The obligation to not just care for the vulnerable but to actively privilege them over everyone else lies at the heart of the Catholic faith; it’s the guiding principle of the church’s work with the poor and the marginalized. Policies like the global gag rule inflict disproportionate suffering on the poorest of the poor, those afflicted by illness related to reproductive health, those in rural areas with limited resources and those who find themselves in states of profound powerlessness.

Many Catholics are increasingly aware that the absolute prohibition on abortion in various countries in Latin America, as well as previous prohibitions in countries like Ireland and increasing restrictions in red states in the U.S. are not only hurting vulnerable women and girls but, in repeated and shocking cases, killing them. May we never forget that abortion is legal in the Republic of Ireland today because of the agonizing death of Savita Halappanavar, who was denied an abortion at a Galway hospital while she was having a miscarriage in 2012.

What’s shocking is not that Catholics are increasingly expressing their support for reproductive rights, but that the bishops who claim to speak for us have so little understanding of the people in their pews.

Most American Catholics support reproductive choice.

That is why Biden must go further than an executive order to roll back the global gag rule. He must commit to ending it permanently, and then work with the new congressional majority to push back on and reverse the many additional steps taken by the Trump administration to further entrench policies that restrict reproductive rights around the world.

To do this, the U.S. government can draw on examples from across the international Catholic community —and, in particular, the women who have been leading the charge.
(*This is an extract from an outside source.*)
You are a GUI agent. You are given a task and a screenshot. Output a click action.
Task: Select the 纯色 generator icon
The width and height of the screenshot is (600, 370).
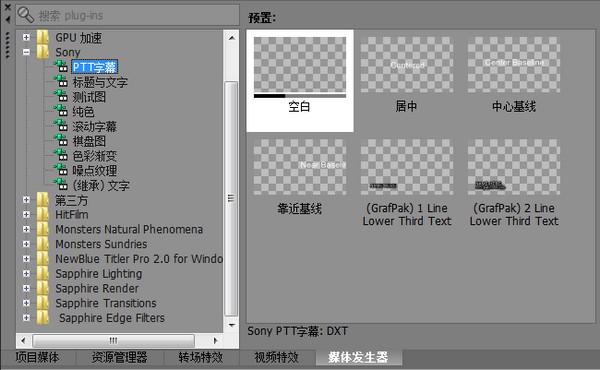pos(61,111)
Biden can look to last year’s legislative efforts in Malawi to loosen abortion restrictions; Polish women marching regularly in the streets for abortion access; or the recent victory in Argentina to legalize abortion. These all point to the fact that, when the struggle for fully realized human rights protections for all people — regardless of gender or reproductive status — has been taken up around the globe, Catholics play a vital role in making progress happen.

Advocates for increased access to the full range of reproductive health care, in the United States and around the world, must see these cases of Catholics for reproductive choice for what they are: the building blocks of global change, not just a curiosity to appreciate.

Listening only (or even mostly) to the church hierarchy on issues of abortion or reproductive choice is simply no way to know what Catholics think, and no way to guide health care policy, either domestic or international. All over the world, people of all faith traditions are championing with increased urgency the sexual and reproductive health of all people. The Biden administration must listen to their voices, and commit to securing these most basic human rights.

When our government refuses to support these efforts — or worse, uses the language of religion to undermine them — we are not honoring the supposed faith of millions (let alone the millions of that faith who disagree), but rather condemning millions to unsafe abortions, increased maternal death and the poverty and squandered opportunities that come from insisting that more than half the population does not have the right to make their own health care decisions.

As Catholics, we find this morally indefensible; as Americans, we know our country can do better.